Justy Cody, I feel like the bigger thing here is that so many teams I talk to are defaulting to the reflexive pattern because it sounds the most thorough — like they're being responsible — and then wondering why their costs are insane.
Cody A hundred percent. And there's also a finding from a separate study of 70 real-world agent projects that the paper references: stronger models don't automatically make a system safer or more reliable. The architecture around the model matters more than most people assume.
Justy Which is a hard sell when everyone's excited about the new model drop.

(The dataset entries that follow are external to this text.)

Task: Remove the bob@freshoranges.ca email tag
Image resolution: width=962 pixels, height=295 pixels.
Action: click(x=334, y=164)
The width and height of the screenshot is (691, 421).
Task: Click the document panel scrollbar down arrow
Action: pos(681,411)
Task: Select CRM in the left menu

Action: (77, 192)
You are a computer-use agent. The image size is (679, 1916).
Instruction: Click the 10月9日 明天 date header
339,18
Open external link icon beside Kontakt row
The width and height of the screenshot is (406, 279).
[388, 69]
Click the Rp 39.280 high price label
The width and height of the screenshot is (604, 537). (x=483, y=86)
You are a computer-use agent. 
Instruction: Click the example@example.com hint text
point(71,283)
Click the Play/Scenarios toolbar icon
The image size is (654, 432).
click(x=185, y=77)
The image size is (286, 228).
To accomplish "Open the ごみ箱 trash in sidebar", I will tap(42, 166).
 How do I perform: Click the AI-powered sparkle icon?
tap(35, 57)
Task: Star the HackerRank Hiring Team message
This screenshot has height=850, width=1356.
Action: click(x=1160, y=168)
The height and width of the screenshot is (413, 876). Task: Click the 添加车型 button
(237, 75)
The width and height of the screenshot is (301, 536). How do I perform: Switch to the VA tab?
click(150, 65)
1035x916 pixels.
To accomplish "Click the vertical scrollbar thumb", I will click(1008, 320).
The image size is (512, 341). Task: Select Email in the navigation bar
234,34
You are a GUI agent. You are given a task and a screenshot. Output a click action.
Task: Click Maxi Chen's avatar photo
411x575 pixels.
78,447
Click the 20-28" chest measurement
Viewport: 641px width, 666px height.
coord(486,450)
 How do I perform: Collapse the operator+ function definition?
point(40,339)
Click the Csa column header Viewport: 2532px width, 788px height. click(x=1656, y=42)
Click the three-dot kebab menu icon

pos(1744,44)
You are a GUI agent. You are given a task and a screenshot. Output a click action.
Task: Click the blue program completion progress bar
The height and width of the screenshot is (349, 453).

Cody Right, nobody's writing a blog post about their supervisor routing logic.
Cody For actually building: LangGraph is probably the most practical starting point for wiring up a hierarchical or reflexive pattern with real routing logic. It has native support for supervisor-worker graphs and you can instrument token usage pretty easily. If you're solo and just want to explore on a weekend, I'd say start with a sequential pipeline on a small document set — maybe 50 PDFs you already have — get your baseline accuracy and cost numbers, then add a supervisor laye
Justy Alright. Start simple, instrument early, earn the complexity. Cody, this is the kind of thing I wish someone had handed me six months ago when I was nodding along to agent demos like I understood what was happening.